## WHAT IS EXPECTED:
From the line that contains "Given: Click the Main thread window icon" down to the final line below, please repeat each line exactly and nothing more, with no pictures.

ENTRIES PROVIDED START

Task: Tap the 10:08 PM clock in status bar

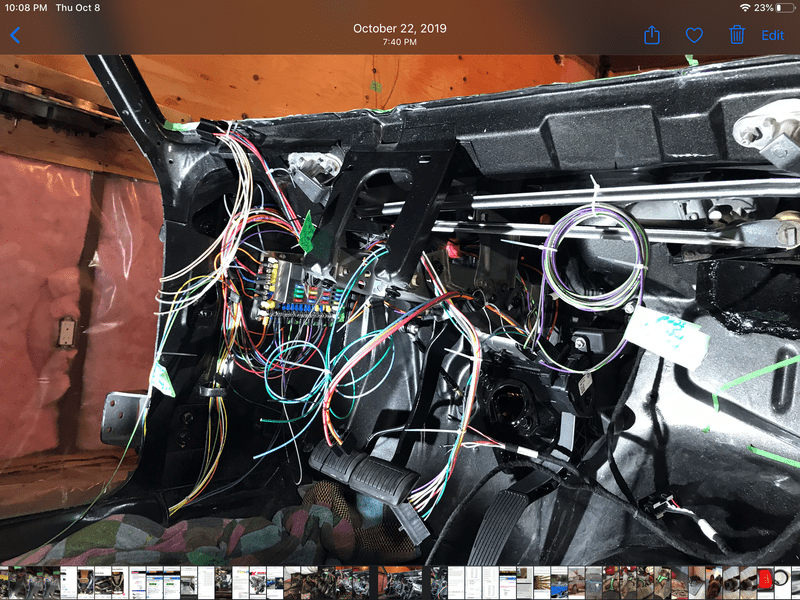Action: [25, 8]
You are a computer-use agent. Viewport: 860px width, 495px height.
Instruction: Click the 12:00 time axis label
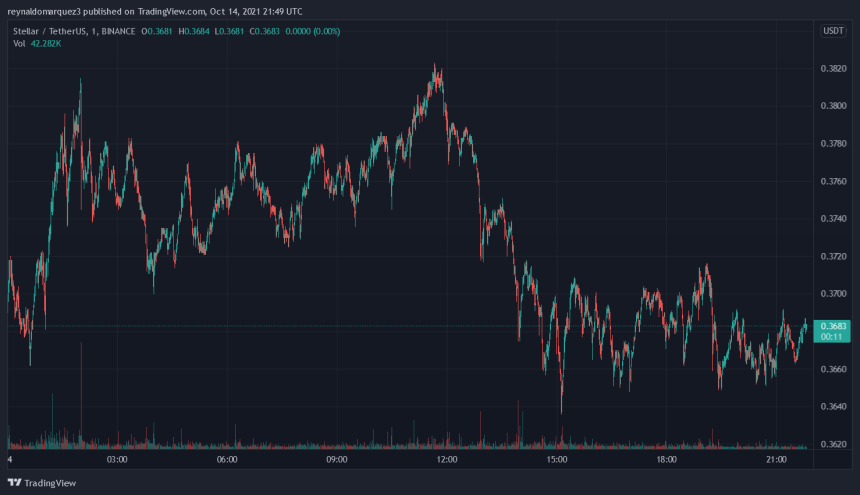click(447, 460)
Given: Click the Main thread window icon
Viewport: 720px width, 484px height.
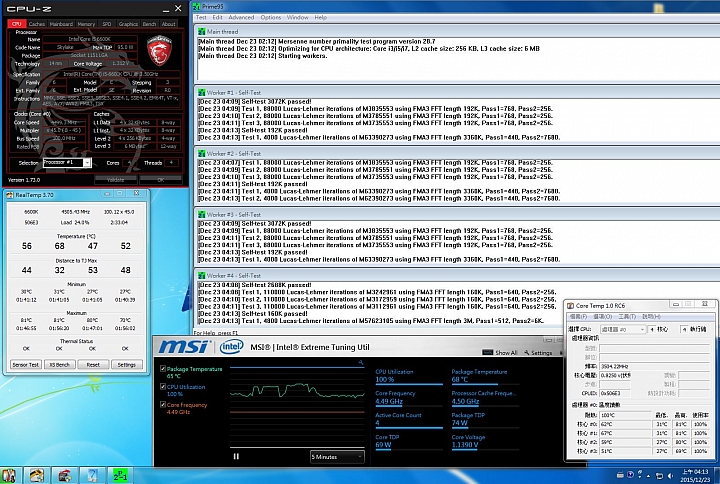Looking at the screenshot, I should 202,33.
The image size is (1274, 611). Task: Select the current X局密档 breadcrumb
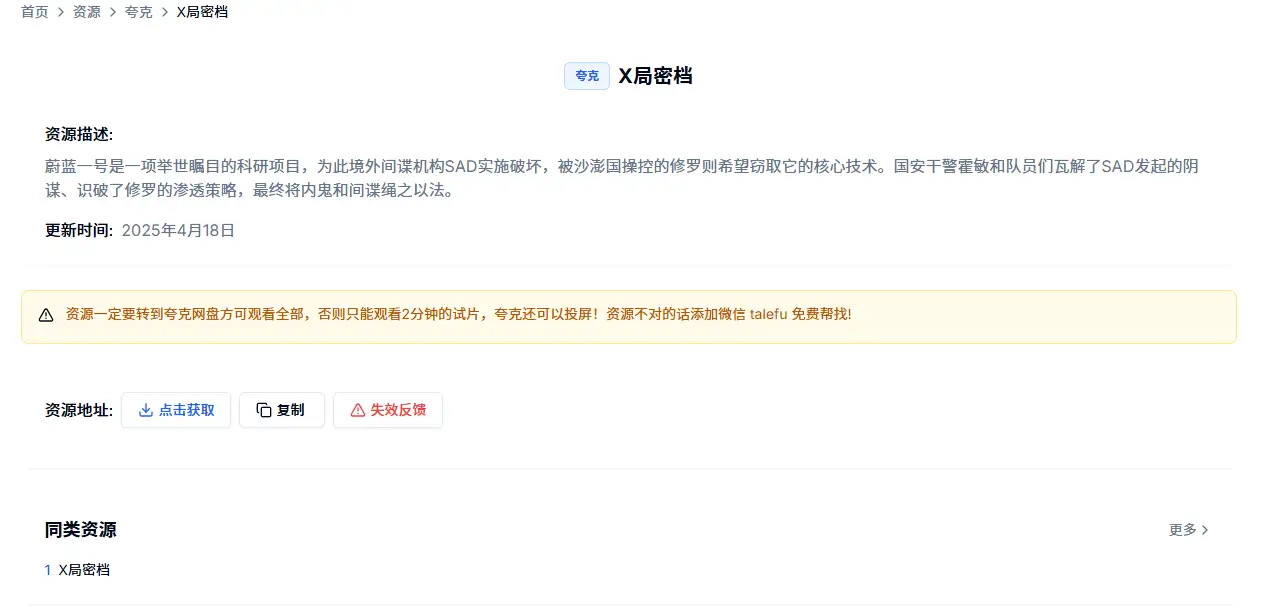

ENTRIES PROVIDED END

## EXPECTED OUTPUT:
Given: Click the Main thread window icon
Viewport: 720px width, 484px height.
Looking at the screenshot, I should 202,33.
The image size is (1274, 611). Task: Select the current X局密档 breadcrumb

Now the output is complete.